Publicly Offered Research
Grant-in-Aid for Scientific Research on Innovative Areas (Research in a proposed research area)
前年度までに、バリア破綻細胞の検知に接着結合の構成因子の一つであるAfadinが必須であること、また正常細胞とバリア破綻細胞の境界面にAfadinが張力依存的に集積することを明らかにしていた。そこで、今年度は、接着結合における張力感知に重要な役割を果たすα-catenin/Vinculin経路とAfadinとの関係を検討した。その結果、張力依存的な構造変化が不全となるような変異α-cateninを発現する細胞、およびVinculinをKOした細胞においてはバリア破綻細胞の除去効率が顕著に低下した。さらに、Afadinはクローン境界へのVinculinの集積に必須であったが、一方でα-catenin/Vinculin経路はAfadinの集積には必須ではなかった。これらの結果から、Afadinはα-catenin/Vinculin経路の上流で機能すると考えられた。そこで、正常細胞とバリア破綻細胞の境界面へのAfadinの集積機構をさらに検討するために、Afadinの構造機能解析を行った結果、Afadinの集積にはRas/Rap GTPase結合ドメインが重要であることが示唆された。また、バリア破綻細胞の除去に関わるシグナル伝達経路を明らかにするために、前年度に化合物スクリーニングを行った。
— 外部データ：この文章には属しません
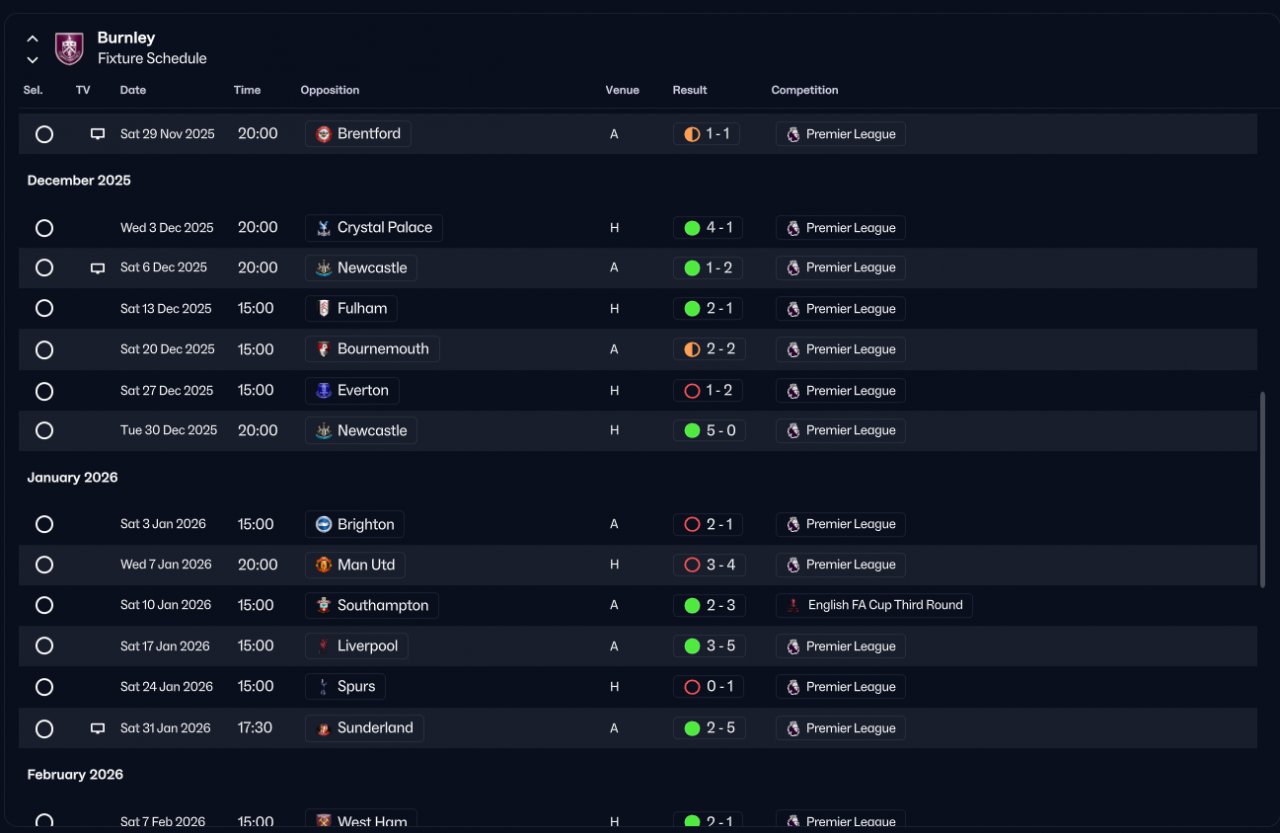Viewport: 1280px width, 833px height.
Task: Click the Crystal Palace club badge
Action: coord(323,228)
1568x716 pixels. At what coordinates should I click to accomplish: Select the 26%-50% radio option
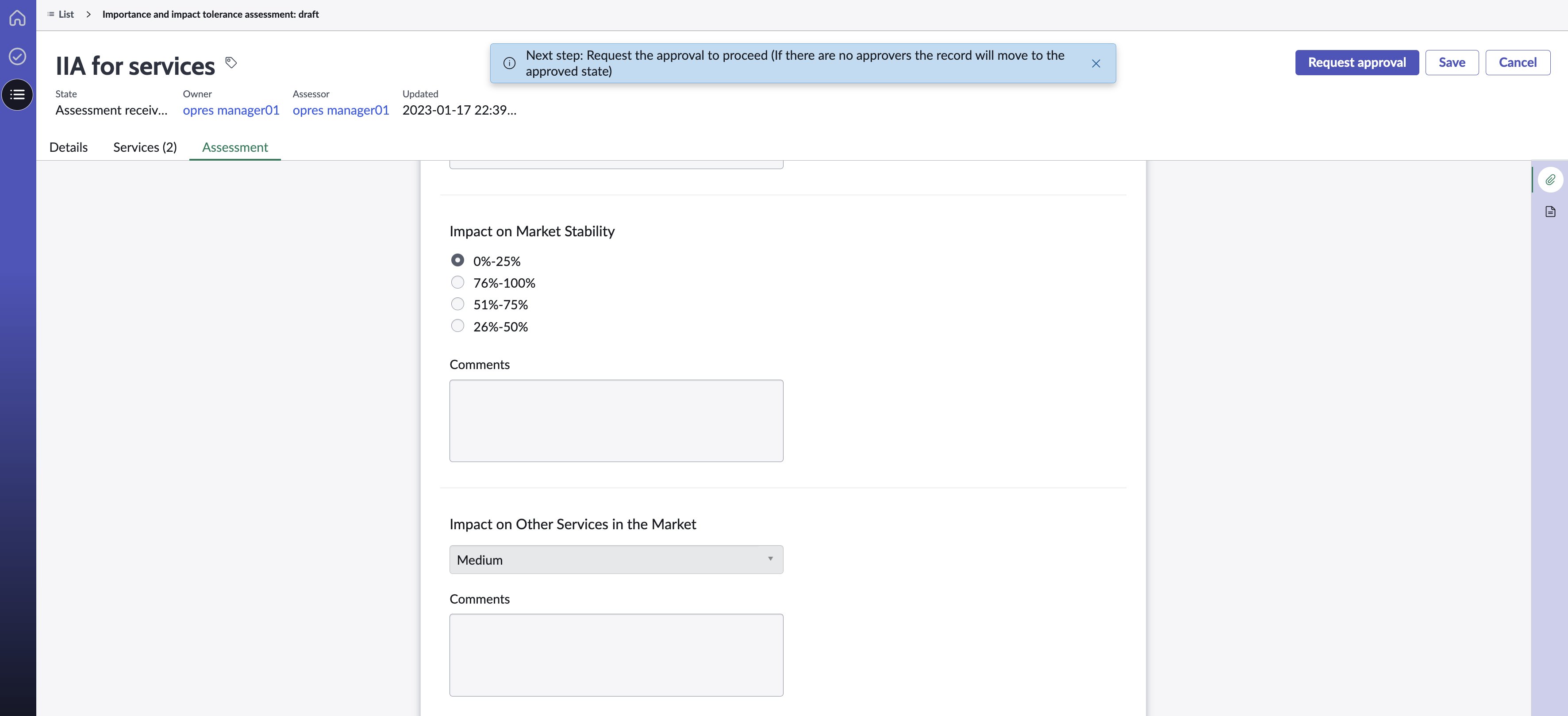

今年度は、それらのシグナル伝達の関与についてさらに検討を進めた結果、バリア破綻細胞の除去にROCKが重要であることが明らかとなった。また、バリア破綻細胞においては正常細胞では認められないアクトミオシンのケーブル上の構造が頂端部側に形成されることを見出した。これらの結果を総合して、上皮シート内に上皮バリアが破綻した細胞が出現すると、バリア破綻細胞における張力制御の異常が隣接する正常細胞の接着結合を介してAfadin依存的に検知されることにより、バリア破綻細胞の除去が起こると考えられた。
平成30年度が最終年度であるため、記入しない。